What to do
Each line of the records is to be returned verbatim, with the images omitted.

Top of Records for the exercise

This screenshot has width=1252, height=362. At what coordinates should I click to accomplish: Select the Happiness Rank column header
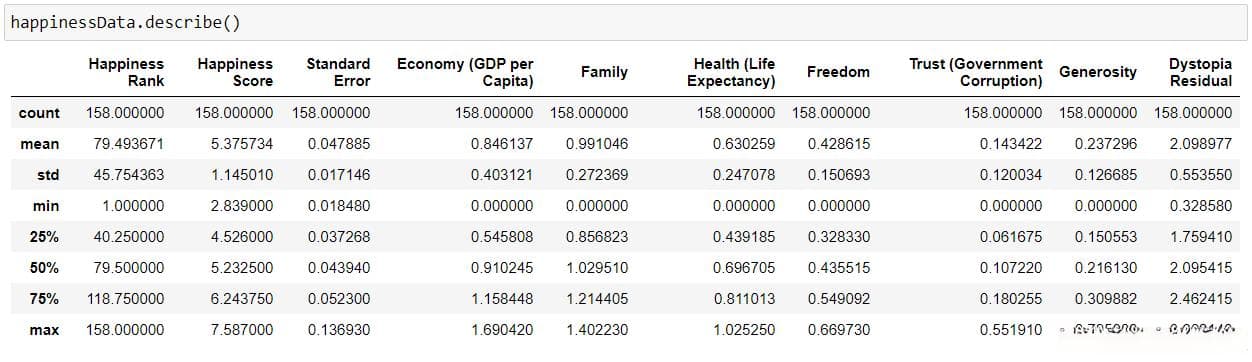coord(126,72)
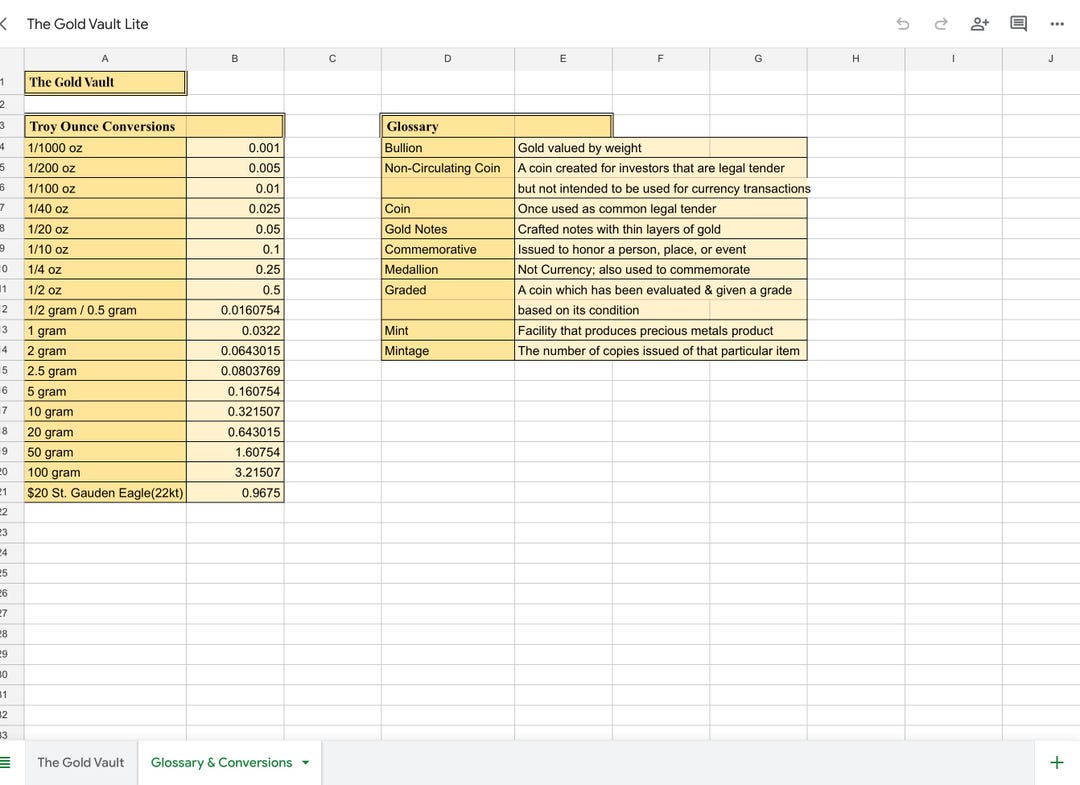Viewport: 1080px width, 785px height.
Task: Open the Share icon to add people
Action: pyautogui.click(x=979, y=23)
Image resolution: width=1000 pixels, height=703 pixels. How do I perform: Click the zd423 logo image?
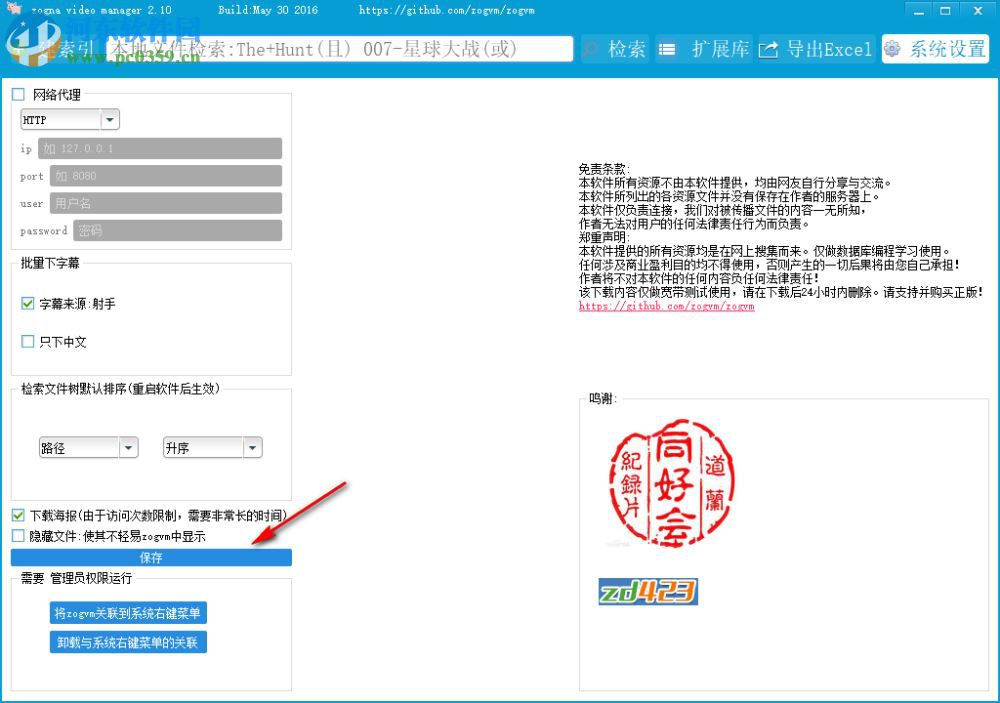(648, 590)
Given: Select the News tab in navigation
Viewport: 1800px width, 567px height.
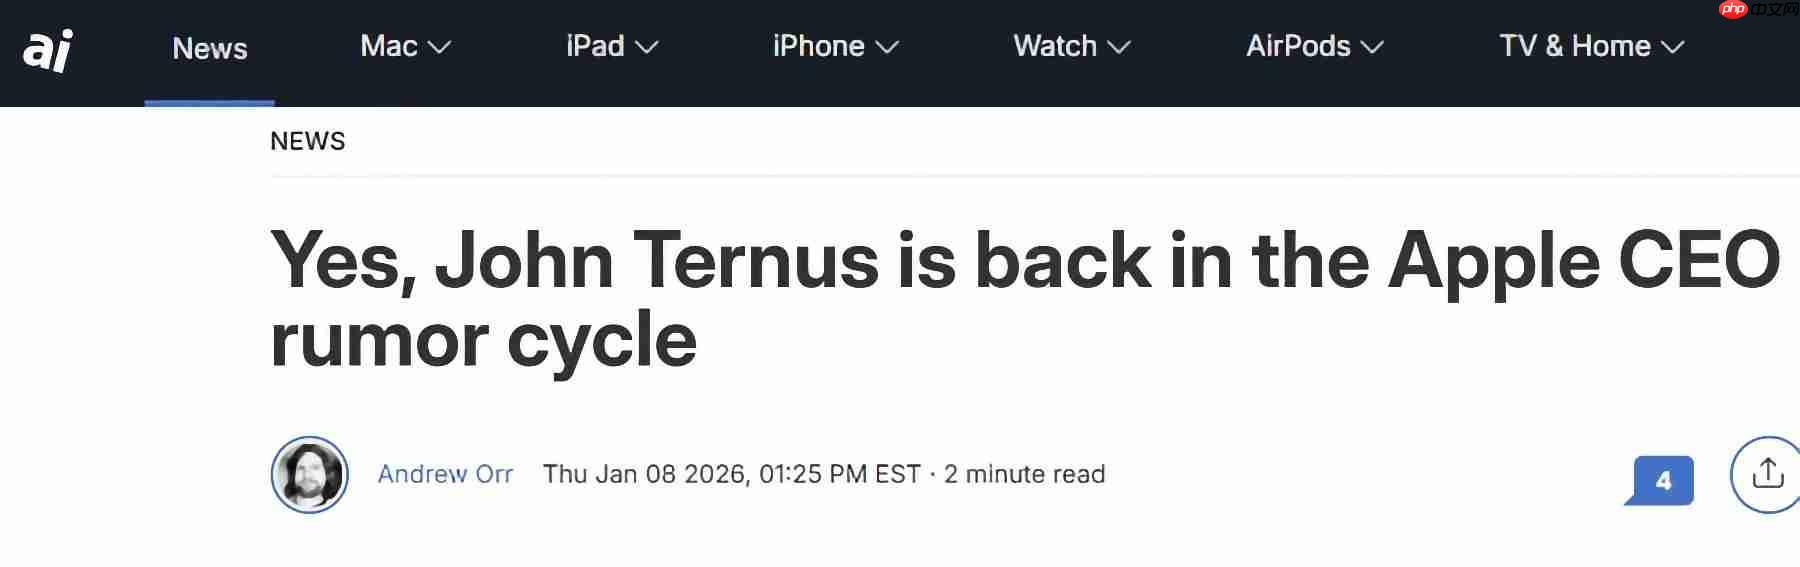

Bottom of Records for the exercise

Exercise solution
This screenshot has width=1252, height=362. At what coordinates should I click to accomplish: Select the Happiness Rank column header
coord(126,72)
Viewport: 1080px width, 785px height.
Task: Open the Share icon to add people
Action: pyautogui.click(x=979, y=23)
Image resolution: width=1000 pixels, height=703 pixels. How do I perform: Click the zd423 logo image?
(648, 590)
Given: Select the News tab in navigation
Viewport: 1800px width, 567px height.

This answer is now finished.